[Written request] Copy the listing below, substituting "desktop agent" for every occurrence of "GUI agent" and leaving everything else unchanged.

[Excerpted data]

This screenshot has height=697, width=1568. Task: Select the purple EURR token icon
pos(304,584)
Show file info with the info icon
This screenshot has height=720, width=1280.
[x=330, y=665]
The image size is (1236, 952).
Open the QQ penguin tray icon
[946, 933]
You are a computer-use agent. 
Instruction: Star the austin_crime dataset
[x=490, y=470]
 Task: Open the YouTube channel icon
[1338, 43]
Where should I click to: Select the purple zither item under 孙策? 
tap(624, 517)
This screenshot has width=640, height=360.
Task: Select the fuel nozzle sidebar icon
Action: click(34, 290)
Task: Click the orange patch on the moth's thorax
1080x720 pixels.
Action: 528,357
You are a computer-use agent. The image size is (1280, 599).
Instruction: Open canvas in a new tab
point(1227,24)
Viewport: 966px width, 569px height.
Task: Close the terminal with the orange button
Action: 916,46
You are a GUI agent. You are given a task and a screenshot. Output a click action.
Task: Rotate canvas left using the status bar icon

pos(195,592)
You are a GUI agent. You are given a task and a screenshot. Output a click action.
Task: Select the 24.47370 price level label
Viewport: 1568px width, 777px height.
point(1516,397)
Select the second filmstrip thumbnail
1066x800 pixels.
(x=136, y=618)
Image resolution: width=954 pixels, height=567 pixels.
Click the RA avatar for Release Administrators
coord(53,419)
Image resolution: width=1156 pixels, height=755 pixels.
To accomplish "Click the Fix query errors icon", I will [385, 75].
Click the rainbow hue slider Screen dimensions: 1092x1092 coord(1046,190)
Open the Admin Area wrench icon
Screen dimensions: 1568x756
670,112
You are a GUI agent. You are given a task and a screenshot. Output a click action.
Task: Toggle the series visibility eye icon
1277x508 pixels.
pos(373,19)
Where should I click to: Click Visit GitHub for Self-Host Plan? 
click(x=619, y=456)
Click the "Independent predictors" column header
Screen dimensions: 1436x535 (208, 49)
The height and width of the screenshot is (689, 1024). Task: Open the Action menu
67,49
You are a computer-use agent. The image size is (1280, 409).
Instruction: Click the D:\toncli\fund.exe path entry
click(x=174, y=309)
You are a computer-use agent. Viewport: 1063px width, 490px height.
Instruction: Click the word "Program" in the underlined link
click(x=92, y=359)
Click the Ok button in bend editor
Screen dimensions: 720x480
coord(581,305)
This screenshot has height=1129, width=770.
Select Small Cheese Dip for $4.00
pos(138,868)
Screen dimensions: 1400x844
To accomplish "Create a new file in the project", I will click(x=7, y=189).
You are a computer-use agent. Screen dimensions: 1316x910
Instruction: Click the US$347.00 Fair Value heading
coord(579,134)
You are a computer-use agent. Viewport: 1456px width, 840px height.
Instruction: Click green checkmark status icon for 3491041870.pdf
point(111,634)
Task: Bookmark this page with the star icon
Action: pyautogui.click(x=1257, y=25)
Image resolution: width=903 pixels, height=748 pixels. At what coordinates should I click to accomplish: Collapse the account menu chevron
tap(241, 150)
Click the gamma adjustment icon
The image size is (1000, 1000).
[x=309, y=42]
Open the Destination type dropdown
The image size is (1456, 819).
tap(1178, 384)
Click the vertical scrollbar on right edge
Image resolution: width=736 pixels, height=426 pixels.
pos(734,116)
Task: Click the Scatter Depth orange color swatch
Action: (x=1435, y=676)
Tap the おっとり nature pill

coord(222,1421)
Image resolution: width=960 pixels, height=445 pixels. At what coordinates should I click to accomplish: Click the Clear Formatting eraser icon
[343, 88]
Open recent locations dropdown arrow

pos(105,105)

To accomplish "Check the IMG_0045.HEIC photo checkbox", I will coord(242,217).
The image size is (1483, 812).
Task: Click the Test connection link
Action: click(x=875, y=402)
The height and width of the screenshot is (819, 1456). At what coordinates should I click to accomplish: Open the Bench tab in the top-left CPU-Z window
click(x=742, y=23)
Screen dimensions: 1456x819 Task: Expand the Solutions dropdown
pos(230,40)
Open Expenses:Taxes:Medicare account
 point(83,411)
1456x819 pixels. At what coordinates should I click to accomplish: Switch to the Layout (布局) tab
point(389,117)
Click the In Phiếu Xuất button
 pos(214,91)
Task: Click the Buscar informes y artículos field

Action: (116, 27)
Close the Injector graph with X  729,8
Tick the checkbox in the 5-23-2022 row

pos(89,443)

[Response to this exercise]
This screenshot has height=697, width=1568. Task: Select the purple EURR token icon
pos(304,584)
Show file info with the info icon
This screenshot has height=720, width=1280.
[x=330, y=665]
The image size is (1236, 952).
Open the QQ penguin tray icon
[946, 933]
You are a computer-use agent. 
Instruction: Star the austin_crime dataset
[x=490, y=470]
 Task: Open the YouTube channel icon
[1338, 43]
Where should I click to: Select the purple zither item under 孙策? 
tap(624, 517)
This screenshot has width=640, height=360.
Task: Select the fuel nozzle sidebar icon
Action: click(34, 290)
Task: Click the orange patch on the moth's thorax
1080x720 pixels.
Action: 528,357
You are a computer-use agent. The image size is (1280, 599).
Instruction: Open canvas in a new tab
point(1227,24)
Viewport: 966px width, 569px height.
Task: Close the terminal with the orange button
Action: 916,46
You are a desktop agent. You are given a task and a screenshot. Output a click action.
Task: Rotate canvas left using the status bar icon

pos(195,592)
You are a desktop agent. You are given a task and a screenshot. Output a click action.
Task: Select the 24.47370 price level label
Viewport: 1568px width, 777px height.
point(1516,397)
Select the second filmstrip thumbnail
1066x800 pixels.
(x=136, y=618)
Image resolution: width=954 pixels, height=567 pixels.
Click the RA avatar for Release Administrators
coord(53,419)
Image resolution: width=1156 pixels, height=755 pixels.
To accomplish "Click the Fix query errors icon", I will [385, 75].
Click the rainbow hue slider Screen dimensions: 1092x1092 coord(1046,190)
Open the Admin Area wrench icon
Screen dimensions: 1568x756
670,112
You are a desktop agent. You are given a task and a screenshot. Output a click action.
Task: Toggle the series visibility eye icon
1277x508 pixels.
pos(373,19)
Where should I click to: Click Visit GitHub for Self-Host Plan? 
click(x=619, y=456)
Click the "Independent predictors" column header
Screen dimensions: 1436x535 (208, 49)
The height and width of the screenshot is (689, 1024). Task: Open the Action menu
67,49
You are a computer-use agent. The image size is (1280, 409).
Instruction: Click the D:\toncli\fund.exe path entry
click(x=174, y=309)
You are a computer-use agent. Viewport: 1063px width, 490px height.
Instruction: Click the word "Program" in the underlined link
click(x=92, y=359)
Click the Ok button in bend editor
Screen dimensions: 720x480
coord(581,305)
This screenshot has height=1129, width=770.
Select Small Cheese Dip for $4.00
pos(138,868)
Screen dimensions: 1400x844
To accomplish "Create a new file in the project", I will click(x=7, y=189).
You are a computer-use agent. Screen dimensions: 1316x910
Instruction: Click the US$347.00 Fair Value heading
coord(579,134)
You are a computer-use agent. Viewport: 1456px width, 840px height.
Instruction: Click green checkmark status icon for 3491041870.pdf
point(111,634)
Task: Bookmark this page with the star icon
Action: pyautogui.click(x=1257, y=25)
Image resolution: width=903 pixels, height=748 pixels. At what coordinates should I click to accomplish: Collapse the account menu chevron
tap(241, 150)
Click the gamma adjustment icon
The image size is (1000, 1000).
[x=309, y=42]
Open the Destination type dropdown
The image size is (1456, 819).
tap(1178, 384)
Click the vertical scrollbar on right edge
Image resolution: width=736 pixels, height=426 pixels.
pos(734,116)
Task: Click the Scatter Depth orange color swatch
Action: (x=1435, y=676)
Tap the おっとり nature pill

coord(222,1421)
Image resolution: width=960 pixels, height=445 pixels. At what coordinates should I click to accomplish: Click the Clear Formatting eraser icon
[343, 88]
Open recent locations dropdown arrow

pos(105,105)

To accomplish "Check the IMG_0045.HEIC photo checkbox", I will coord(242,217).
The image size is (1483, 812).
Task: Click the Test connection link
Action: click(x=875, y=402)
The height and width of the screenshot is (819, 1456). At what coordinates should I click to accomplish: Open the Bench tab in the top-left CPU-Z window
click(x=742, y=23)
Screen dimensions: 1456x819 Task: Expand the Solutions dropdown
pos(230,40)
Open Expenses:Taxes:Medicare account
 point(83,411)
1456x819 pixels. At what coordinates should I click to accomplish: Switch to the Layout (布局) tab
point(389,117)
Click the In Phiếu Xuất button
 pos(214,91)
Task: Click the Buscar informes y artículos field

Action: (116, 27)
Close the Injector graph with X  729,8
Tick the checkbox in the 5-23-2022 row

pos(89,443)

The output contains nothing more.